**Directives:**
(A) In the passage about the lung-gom-pa, what did the lama hold in his right hand?
(B) From the passage about the lung-gom-pa, duplicate the stretch from "I met the first" through "strange traveller be?".

---------- Passage

I met the first lung-gom-pa in the Chang thang of Northern Tibet.
Towards the the end of the afternoon, Yongden, our servants and I were riding leisurely across a wide tableland, when I noticed, far away in front of us, a moving black spot which my field-glasses showed to be a man. I felt astonished. Meetings are not frequent in the region, for the last seven days we had not seen a human being. Moreover, men on foot and alone do not, as a rule, wander in these solitudes. Who could the strange traveller be?
…As I continued to observe him through the glasses, I noticed that the man proceeded at an unusual gait and, especially, with an extraordinary swiftness. Though, with the naked eyes, my men could hardly see anything but a black speck moving over the grassy ground, they too were not long in remarking the quickness of it’s advance. I handed them the glasses and one of them, having observed the traveller for a while, muttered:
‘Lama lung-gom-pa da.’ (It looks like a lama lung-gom-pa.)…
The man continued to advance towards us and his curious speed became more and more evident. What was to bo done if he really was a lung-gom-pa? I wanted to observe him at close quarters, I also wished to have a talk with him, to put him some questions , to photograph him….I wanted many things. But at the very first words I said about it, the man who had recognised him as a Lama lung-gom-pa exclaimed:
‘Your reverence will not stop the lama, nor speak to him. This would certainly kill him. The Lamas when travelling must not break their meditation. The god who is in them escapes if they cease to repeat the ngags, and when thus leaving them before the proper time, he shakes them so hard that they die.’…
By that time he had reached us; I could clearly see his perfectly calm impassive face and wide-open eyes with their gaze fixed on some invisible far-distant object situated somewhere high up in space. The man did not run. He seemed to lift himself from the ground, proceeding by leaps. It looked as if he had been endowed with the elasticity and rebounded each time his feet touched the ground. His steps had the regularity of a pendulum. He wore the usual monastic robe and toga, both rather ragged. His left hand gripped a fold of the toga, both rather ragged. His right hand held a phurba (magic dagger). His right arm moved slightly at each step as if leaning on a stick, just as though the phurba, whose pointed extremity was far above the ground, had touched it and were actually a support.
My servants dismounted and bowed their heads to the ground as the Lama passed before us, but he went his way apparently unaware of our presence….
We followed him for about two miles and then he left the track, climbed a steep slope and disappeared in the mountain range that edged the steppe. Riders could not follow that way and our observations came to an end. We could only turn back and continue our journey.

--------------------
---------- Data section

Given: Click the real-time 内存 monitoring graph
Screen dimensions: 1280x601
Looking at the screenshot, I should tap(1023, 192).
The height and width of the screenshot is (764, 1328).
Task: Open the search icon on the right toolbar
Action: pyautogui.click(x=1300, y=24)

--------------------

**Answers below:**
(A) A phurba, a magic dagger.

(B)
I met the first lung-gom-pa in the Chang thang of Northern Tibet.
Towards the the end of the afternoon, Yongden, our servants and I were riding leisurely across a wide tableland, when I noticed, far away in front of us, a moving black spot which my field-glasses showed to be a man. I felt astonished. Meetings are not frequent in the region, for the last seven days we had not seen a human being. Moreover, men on foot and alone do not, as a rule, wander in these solitudes. Who could the strange traveller be?